Re: The big disconnect in Big Data so @netcrawl - does that make you in favour of shadow IT being used to prove what can be done when you tear down beurocracy and just immerse yourself in goal driven data projects?
Re: The big disconnect in Big Data I imagine there's a flipside to that arguement @dcawrey, that is that IT have been discussing big data for a long time - but just not using the language popularised in this iteration of the hype machine.
A lot of businesses will find they aiming for the same goals, but IT and the business minded decision makers are using different languages so far... as everything matures, projects should be quicker to launch and with a keen eye on their final use.
User Rank: Petabyte Pathfinder 7/8/2013 | 8:15:07 AM
Re: The big disconnect in Big Data yeah, it is time consuming, it takes a lot of effort and resources-human and capital. but the pay off is equally good, i guess. The progress and analysis you do reap better results and if we are very clear as to how to use bigData then being patient with the long training sessions will not be a problem. we just need to have a better focus.

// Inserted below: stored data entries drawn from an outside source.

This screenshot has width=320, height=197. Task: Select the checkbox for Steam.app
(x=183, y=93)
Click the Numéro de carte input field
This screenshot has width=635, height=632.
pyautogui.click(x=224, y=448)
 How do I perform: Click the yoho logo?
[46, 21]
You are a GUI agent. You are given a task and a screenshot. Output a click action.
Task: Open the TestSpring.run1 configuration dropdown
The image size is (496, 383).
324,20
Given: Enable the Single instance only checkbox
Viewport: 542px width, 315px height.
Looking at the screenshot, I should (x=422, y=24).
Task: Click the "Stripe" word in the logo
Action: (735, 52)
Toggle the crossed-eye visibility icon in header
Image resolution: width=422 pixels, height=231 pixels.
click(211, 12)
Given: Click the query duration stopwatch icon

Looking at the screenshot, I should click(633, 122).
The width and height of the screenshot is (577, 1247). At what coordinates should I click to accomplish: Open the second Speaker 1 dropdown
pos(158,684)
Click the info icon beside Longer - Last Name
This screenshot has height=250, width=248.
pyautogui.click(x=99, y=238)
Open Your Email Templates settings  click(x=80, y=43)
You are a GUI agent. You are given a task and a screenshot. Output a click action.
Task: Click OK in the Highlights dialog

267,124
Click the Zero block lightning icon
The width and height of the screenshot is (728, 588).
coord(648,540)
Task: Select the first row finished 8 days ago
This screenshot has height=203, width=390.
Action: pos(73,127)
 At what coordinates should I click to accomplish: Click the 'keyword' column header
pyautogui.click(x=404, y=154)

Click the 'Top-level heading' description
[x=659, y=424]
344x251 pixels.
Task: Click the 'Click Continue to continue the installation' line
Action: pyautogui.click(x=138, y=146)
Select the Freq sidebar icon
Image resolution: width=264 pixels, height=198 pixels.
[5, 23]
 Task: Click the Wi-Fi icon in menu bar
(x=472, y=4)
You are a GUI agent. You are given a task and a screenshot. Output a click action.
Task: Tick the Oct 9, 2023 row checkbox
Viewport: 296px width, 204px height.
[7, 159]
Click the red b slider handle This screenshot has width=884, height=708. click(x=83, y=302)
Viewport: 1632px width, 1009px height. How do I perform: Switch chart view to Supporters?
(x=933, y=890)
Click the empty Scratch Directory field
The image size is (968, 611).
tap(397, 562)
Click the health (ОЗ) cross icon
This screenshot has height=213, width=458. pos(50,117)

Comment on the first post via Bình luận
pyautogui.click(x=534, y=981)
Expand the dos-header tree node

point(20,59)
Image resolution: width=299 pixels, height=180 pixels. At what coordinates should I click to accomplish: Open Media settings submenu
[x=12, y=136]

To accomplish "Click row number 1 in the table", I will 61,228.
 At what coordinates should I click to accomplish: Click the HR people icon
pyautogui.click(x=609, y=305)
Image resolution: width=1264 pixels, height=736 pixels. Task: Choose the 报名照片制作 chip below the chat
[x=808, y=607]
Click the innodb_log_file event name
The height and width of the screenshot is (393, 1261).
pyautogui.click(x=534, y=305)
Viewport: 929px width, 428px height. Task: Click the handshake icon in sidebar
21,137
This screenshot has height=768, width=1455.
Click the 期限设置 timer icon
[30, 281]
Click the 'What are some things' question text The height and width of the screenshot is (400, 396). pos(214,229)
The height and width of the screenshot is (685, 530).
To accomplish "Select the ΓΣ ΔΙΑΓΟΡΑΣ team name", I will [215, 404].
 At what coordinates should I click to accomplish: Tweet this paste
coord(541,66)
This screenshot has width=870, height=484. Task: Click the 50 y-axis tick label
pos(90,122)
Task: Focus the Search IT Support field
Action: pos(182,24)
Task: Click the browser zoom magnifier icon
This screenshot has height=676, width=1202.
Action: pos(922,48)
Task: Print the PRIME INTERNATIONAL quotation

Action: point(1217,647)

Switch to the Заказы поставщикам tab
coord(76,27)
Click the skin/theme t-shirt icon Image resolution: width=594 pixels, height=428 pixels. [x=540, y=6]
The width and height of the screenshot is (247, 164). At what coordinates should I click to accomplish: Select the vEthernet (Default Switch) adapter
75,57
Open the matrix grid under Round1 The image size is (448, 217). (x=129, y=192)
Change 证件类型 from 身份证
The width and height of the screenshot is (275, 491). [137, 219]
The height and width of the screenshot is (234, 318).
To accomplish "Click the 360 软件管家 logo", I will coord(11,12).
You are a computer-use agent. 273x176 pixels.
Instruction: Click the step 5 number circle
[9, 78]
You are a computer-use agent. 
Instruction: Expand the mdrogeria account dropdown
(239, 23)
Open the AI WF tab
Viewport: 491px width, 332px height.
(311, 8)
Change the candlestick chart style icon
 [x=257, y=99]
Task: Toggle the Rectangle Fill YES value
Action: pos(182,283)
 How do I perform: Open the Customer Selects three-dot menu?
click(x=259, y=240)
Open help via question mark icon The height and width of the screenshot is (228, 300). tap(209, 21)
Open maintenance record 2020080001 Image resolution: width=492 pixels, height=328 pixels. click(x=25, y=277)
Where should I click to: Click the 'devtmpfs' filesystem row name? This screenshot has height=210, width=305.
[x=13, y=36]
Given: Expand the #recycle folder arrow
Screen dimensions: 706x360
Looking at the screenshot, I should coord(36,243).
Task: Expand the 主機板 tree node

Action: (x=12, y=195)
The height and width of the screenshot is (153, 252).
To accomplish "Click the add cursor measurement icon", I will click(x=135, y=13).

User Rank: Petabyte Pathfinder 7/8/2013 | 6:32:22 AM
Re: The big disconnect in Big Data @Kiran I agree with you, I believe companies believe in big data's potential but are frustrated by lengthy IT projects, complex tools and lack of special traning in big data analysis, the reality is the complexities of big data play a "critical role" in the dissatisfaction among those companies, there something to do with inability to effectively analyze data. And there's the last one- its a very lengthy project to take and finish.
User Rank: Petabyte Pathfinder 7/8/2013 | 2:29:00 AM
Re: The big disconnect in Big Data there has been enough talk and discussion about BigData, its advantages and why should companies use it and opt for it. however, we should now put it to action and see for its results and output for real.